Posts by Christian Berger 4851 publicly visible posts • joined 9 Mar 2007
Yeah, particularly in a RAID situation where you'll end up with several independent blocks with connected cleartext. Essentially you could, for example, have the same cleartext encrypted with 2 ciphertexts in a very predictable manner. This is one of the things that could eventually become exploitable.
I mean, yes, you can shift the time of servers around, in theory, if you put lots of effort into it and if the server operator doesn't have its own local NTP infrastructure, but in reality that's just a lot of hassle for little profit.
Clients typically don't care about NTP at all and only implement it's braindead cousin SNTP which gives you a very rough approximation of the actual time and date.
GPS sounds like a good idea, until you are inside, however for mobile devices, which have GPS anyhow, this is a sensible way to get a rather decent precision of time.
In some places, like Europe you have the additional possibility of getting your time via longwave transmitters. The DCF77 signal, carries the time in a way you can get your error well down below a millisecond. Other simmilar transmitters will still get you the time to a fraction of a second.
... or several truly portable laptops from GDP, or soon the Pyra... it's not really a good deal.
I mean the only thing it has going for it is it's keyboard, and that's severely lacking important keys like the escape key. You are forced to use Blackberry's branded version of Android, which means that once they stop supporting it, you'll be left with a highly complex system cut off from all the upstream bug fixes and since there is no root, you cannot even use iptables to make sure the device only talks to _your_ servers.
I mean Maemo was great, you could just get root by setting a password. You could install most debian packages simply via apt-get. The only problems I've seen so far was the limited hardware that was available and that it didn't support UTF-8.
BTW German Gemini keyboards still don't seem to work on Android, even with the most recent firmware. You can select them in that wizzard, but they will always use the english layout.
And checking CAs won't bring you much more security. In fact one could argue that since you already looked up the DNS record you already have a central system telling you you are talking to the right server.
Trusting in CAs either gives you an "E-Mail tax" where you give money to a company for a certificate, or it creates a centralized single point of failure by using "Let's Encrypt".
In any case, lifting the task of an attacker from simple sniffing to an active attack is already rather good. Realistically the next step would be to shake out all the missfeatures and bug out of TLS since that has, in recent years, been proven to be a far more problematic problem. (see Heartbleed)
... that as a German, my government probably would protect me from the Russians, but it surely wouldn't protect me from the US. So if I only had to choose between those two options, I'd rather have the Russians have my data.
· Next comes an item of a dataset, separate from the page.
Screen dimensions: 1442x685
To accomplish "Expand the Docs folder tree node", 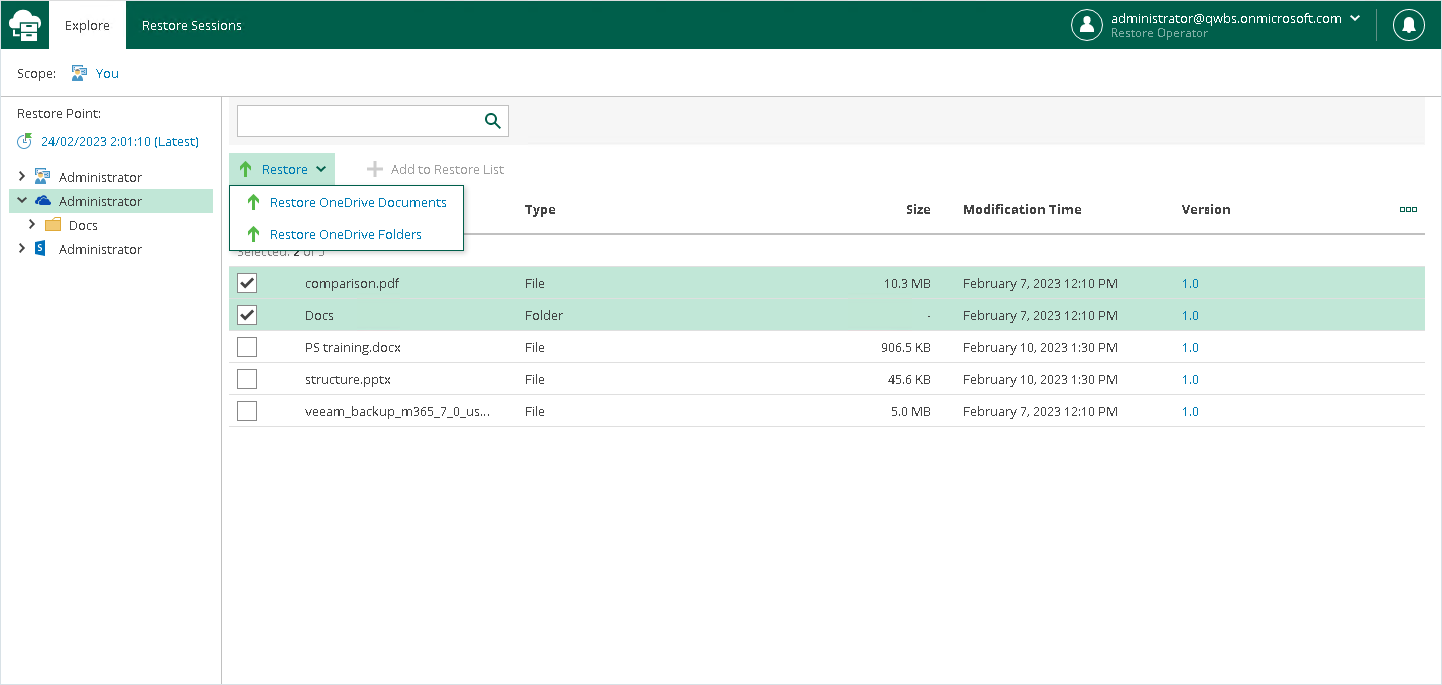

Though it's likely that the secret services have a good working relationship with eachother, so my data will end up in everybodies files anyhow.
a) Code Signing is not a security feature as it tells you nothing about the nature of the code, wether it's malevolent or benevolent or it has security critical bugs.
b) Outsourcing cryptography is a bad idea, particularly when it's outsourcing trust. Just because some entity unknown to you believes that X is trustworthy doesn't mean that you should trust X.
Progress is reducing the amount of work that has to go into achieving certain goals. I know this sounds completely absurd to many people sitting in their offices playing Office, but that kind of progress enabled us to not have to hunt or gather our own food. It enabled us to have culture, to think about things other than our immediate needs. We can now afford to treat ill people instead of letting them die. We have things like electricity and computers. All thanks to increasing efficiency.
So even if startups were "successfull" they wouldn't create new jobs. "More Work" shouldn't be our goal, instead we should look at ways to make everyone feel needed while dealing with a potentially ever decreasing total amount of work.
I was surprised by our IT department getting me a new PC which only had 4 Gigabytes of RAM. Apparently you can still get that.
One should note that, apart from really bad GUI designers, few people actually need more than a Gigabyte. Most ERP systems will have their complete database fitting in 4 Gigabytes of RAM for small to medium sized companies.
Back in my age, there were mandatory programming lessons at school, and things like data protection were explained on TV even in "Edutainment"-Form.
Of course the "knowing Excel is a valuable ability"-Generation has no idea how computers work and why we should not engage in some forms of their abuse.
At least in Germany in the 1980s there was a strong opposition to data abuse. For example there's a TV report on the "car of the future" which details an early nav-aid. It used a central computer and tracked the car via induction loops. It stated that using that data to check for speeders was obviously an abuse of it.
As you have no headphone socket, it makes little sense to have audio processing inside, same goes for speakers and microphones.
Then it's obviously a problem if the user stores data on the device as that can more or less easily be copied during police searches. Persistent memory is also the main reason why jailbreaking works, so ditch any kind of persistent memory.
Then obviously Apple has to share its profits with mobile carriers. Those want to have some share of the money. Removing the wireless interfaces would get around that. No LTE, no need for a SIM.
CPUs are no longer of any relevance in the mobile world. Nobody buys product X because it's CPU is faster than Y. Since you have no interfaces and no storage, there's nothing for your CPU to do anyhow, so get rid of it.
OLED screens are _really_ expensive. However a simple sheet of glass can look just as nice, particularly if you print something preety on its back. This also removes one huge burden for your power budget and might get you to the next point.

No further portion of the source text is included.